Solar photovoltaic systems, once an emerging technology, are rapidly moving towards becoming a mainstream source of electricity throughout the world. However, less than a decade ago the solar industry was undergoing a difficult period of transition, with the price of PV panels decreasing globally, driven partly by an increase in competition from China. Many solar companies were struggling to survive.
It was around this time, that five friends decided to enter the market: Guy Sella, Lior Handelsman, Yoav Galin, Meir Adest and Amir Fishelov. With backgrounds in electrical engineering and research and development, the five friends recognized that there were technical difficulties holding the industry back.

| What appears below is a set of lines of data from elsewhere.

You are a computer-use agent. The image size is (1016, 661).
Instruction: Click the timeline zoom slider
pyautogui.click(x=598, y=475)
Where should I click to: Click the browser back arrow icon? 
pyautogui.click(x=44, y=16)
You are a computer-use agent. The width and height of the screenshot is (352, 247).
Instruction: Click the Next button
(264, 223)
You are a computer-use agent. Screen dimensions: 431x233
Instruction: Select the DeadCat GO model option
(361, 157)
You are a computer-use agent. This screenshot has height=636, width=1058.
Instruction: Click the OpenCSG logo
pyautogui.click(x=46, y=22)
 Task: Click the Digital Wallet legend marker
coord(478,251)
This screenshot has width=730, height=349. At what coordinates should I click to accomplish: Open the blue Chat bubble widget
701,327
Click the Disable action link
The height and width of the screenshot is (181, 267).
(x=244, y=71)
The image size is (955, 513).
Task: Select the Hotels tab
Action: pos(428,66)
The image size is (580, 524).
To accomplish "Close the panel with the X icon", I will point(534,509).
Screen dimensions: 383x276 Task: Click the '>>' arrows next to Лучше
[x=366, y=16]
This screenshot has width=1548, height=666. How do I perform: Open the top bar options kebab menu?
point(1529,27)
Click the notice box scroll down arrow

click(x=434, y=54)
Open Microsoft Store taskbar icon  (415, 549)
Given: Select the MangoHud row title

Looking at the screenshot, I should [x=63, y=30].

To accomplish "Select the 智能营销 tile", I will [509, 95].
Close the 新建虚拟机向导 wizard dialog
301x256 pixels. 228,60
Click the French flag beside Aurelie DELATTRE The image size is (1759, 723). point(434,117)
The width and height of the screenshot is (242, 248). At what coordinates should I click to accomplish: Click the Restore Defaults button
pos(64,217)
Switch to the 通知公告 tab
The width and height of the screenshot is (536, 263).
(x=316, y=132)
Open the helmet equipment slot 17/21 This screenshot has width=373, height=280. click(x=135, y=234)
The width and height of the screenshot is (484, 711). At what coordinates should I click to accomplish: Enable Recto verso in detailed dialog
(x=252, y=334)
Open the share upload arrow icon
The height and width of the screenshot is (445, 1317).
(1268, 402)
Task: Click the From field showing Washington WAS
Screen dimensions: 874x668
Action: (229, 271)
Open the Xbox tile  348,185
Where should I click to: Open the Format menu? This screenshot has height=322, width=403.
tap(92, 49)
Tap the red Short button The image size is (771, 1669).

While less recognizable than the solar panels, the inverter is one of the most important components within a PV system as it acts as the brain of the PV system. Inverters convert the direct current (DC) electricity generated by the solar panels into the alternating current (AC) used by the grid and in our buildings. They also manage the power output from each of the panels within a solar system.
However, each of the panels within a system typically performs at a different level from the others. As a result, an overall maximum output for each string of panels as a whole must be found, a technique known as Maximum Power Point Tracking (MPPT).
To do this, conventional string inverters find the MPPT for the entire string instead of for each individual panel, meaning lower performing panels are excluded and do not contribute to the overall output of the system. Alternatively, the lowest performing panel will cause the output of all the other panels to be dropped down to the level of the lowest performing panel. In either scenario, energy is lost.